• [TEXT SEGMENT]:

────────────────────────────────────────

James Cameron had worked with the innovative Brad Fiedel on the first two Terminator films, with the latter creating one of the most iconic motifs in cinema history in his five-note staggered Terminator theme. Fiedel had lost interest in film scoring and Hollywood after 1995’s Johnny Mnemonic, though, and Mostow made no effort to secure his services. Rather than securing Richard Marvin, who had scored U-571 and would later score Surrogates for Mostow, the director hired Jerry Goldsmith protege Marco Beltrami. Beltrami was on the rise at the time, having secured high-profile work after his first major scoring work with Mimic in 1997, and he had just come off an impressive action score for Guillermo del Toro’s Blade II the previous summer.

Beltrami’s approach seems to have been to attempt to beef up the overall sound of Fiedel’s Terminator work–harsh, driving, percussive–into a fully symphonic environment. While Fiedel’s scores had relegated his (mostly synthetic) orchestra to a supporting role while foregrounding the electronics, Beltrami promotes his orchestra to the lead with synths in a supporting position of musical color. The result is a sound that is dark and brutal, as Terminator 3‘s lengthy scenes of chases and violence required, though without the harsh, purely synth edge of the earlier works.

Thematically, Beltrami caused some controversy early in the film’s publicity cycle by noting that he wouldn’t attempt to adapt Fiedel’s themes in his score, and he sticks to that outside of an orchestral re-recording of the theme for the film’s credits. In its place, Beltrami offers his own “JC Theme” and a quieter, string-led piece for the film’s quieter scenes with its love interest. These hold up well enough, particularly in the penultimate “Radio” cue for the film’s shocking ending (Terminator 3’s only idea that wasn’t a regurgitation of something done better in Terminator 2) and Beltrami’s suite treatment of the two themes intertwined in “T3.” The themes are a bit on the mundane side, and certainly have none of the iconic catchiness of Fiedel’s admittedly simpler compositions, but they suffice.

The real problem that Beltrami comes up against is that he is unable to integrate the mass of action, shootout, and chase music with his themes. Cue after cue provides functional percussive music that is well-enhanced by electronics and well-performed by the orchestra, but without integrating his own themes or Fiedel’s outside of a few cues, ultimately Terminator 3 winds up being sound and fury signifying little. Many of the motifs and techniques, in retrospect, seem like prototypes for the action music Beltrami would write a year later for I, Robot and parts of Hellboy, both of which do a far more complete job of integrating thematic material with orchestral ruckus and making the less thematic parts of the work more engaging.

────────────────────────────────────────

• [DATA LINES]:
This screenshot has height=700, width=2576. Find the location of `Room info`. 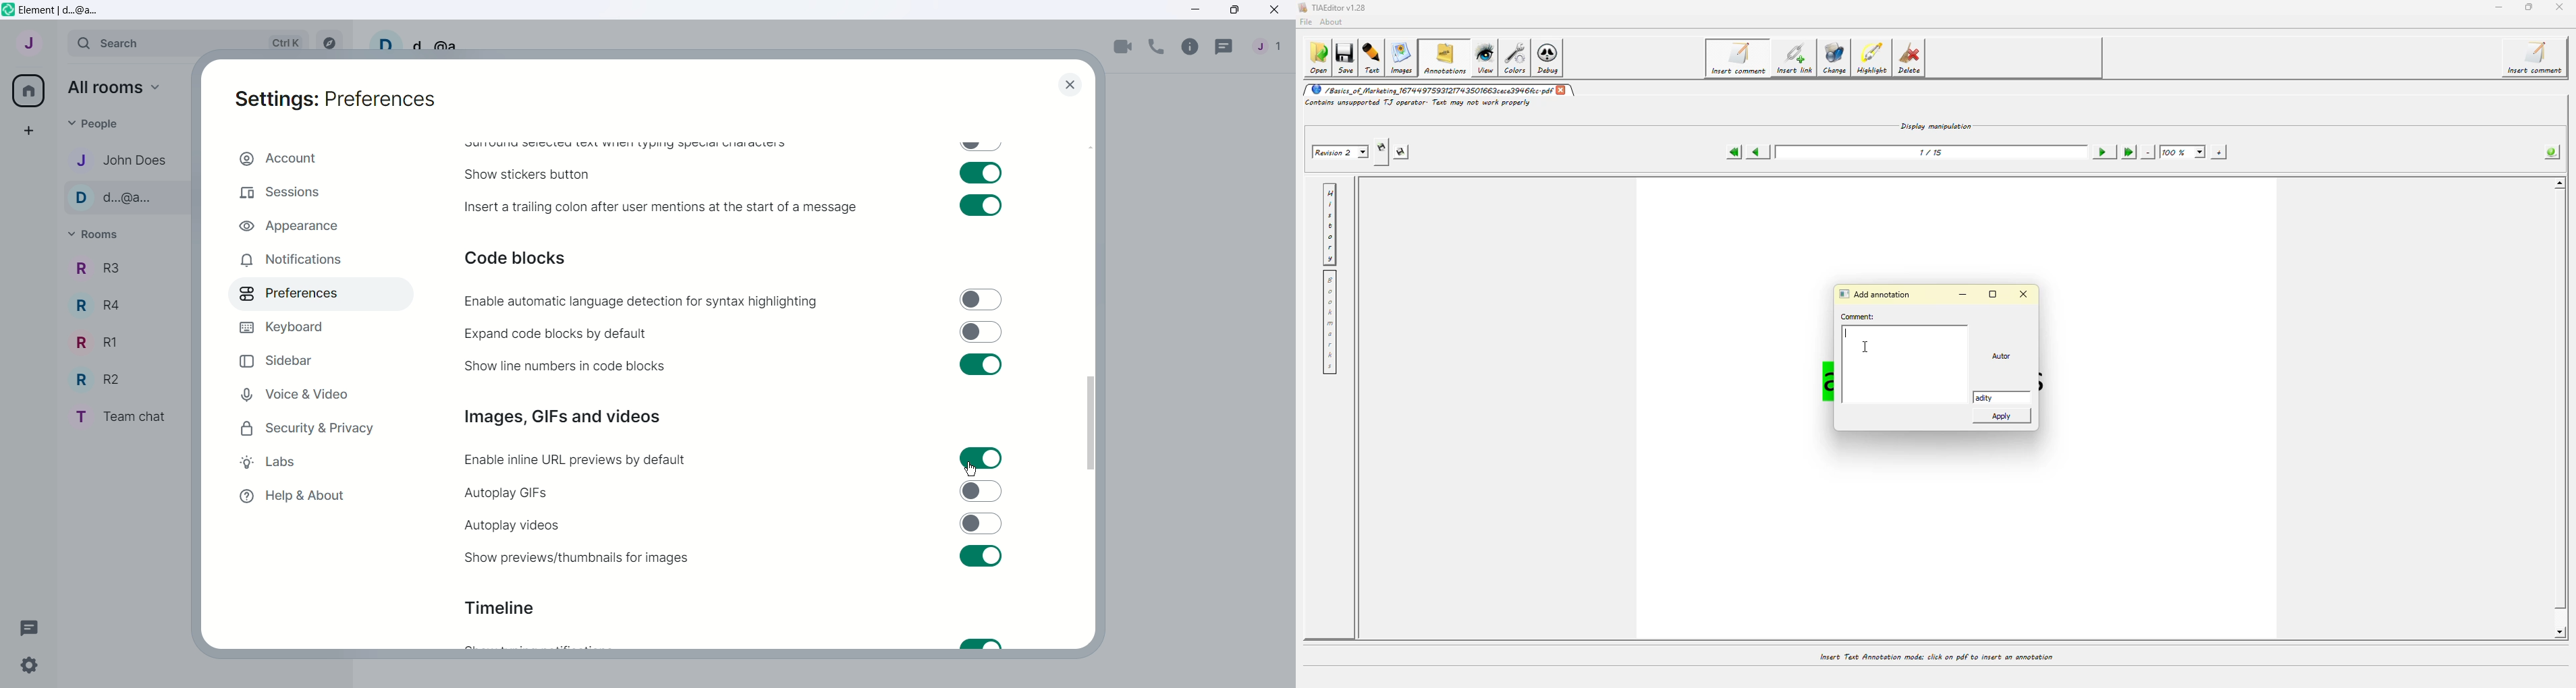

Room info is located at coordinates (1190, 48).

────────────────────────────────────────

• [TASK REQUIREMENTS]:
A. Put this sentence from the review of the Terminator 3 score into Spanish: "The themes are a bit on the mundane side, and certainly have none of the iconic catchiness of Fiedel’s admittedly simpler compositions, but they suffice."
B. Carry the review of the Terminator 3 score forward by a paragraph or two, picking up after its final sentence.
The data above comes from a separate source.

• [ANSWERS FOR THIS EXERCISE]:
A. Los temas son un tanto anodinos y, desde luego, carecen por completo del carácter pegadizo e icónico de las composiciones de Fiedel, que, hay que reconocerlo, son más sencillas, pero cumplen.

B.
One gets the feeling that, if Beltrami had chosen to supplement Fiedel’s themes with his own, rather than replacing them, that the work could have been much fuller and more engaging. The refusal to use existing themes is a longstanding sore point for many film score fans: rights issues and re-use fees often preclude it, and too much reuse of thematic material can make a work seem like cheap pastiche rather than a genuine creative work in its own right–and no one can fault an artist for wanting to put their own stamp on something. But whatever the reason, T3 just doesn’t work well on its own, and it works even less well with only a single token performance of the original theme.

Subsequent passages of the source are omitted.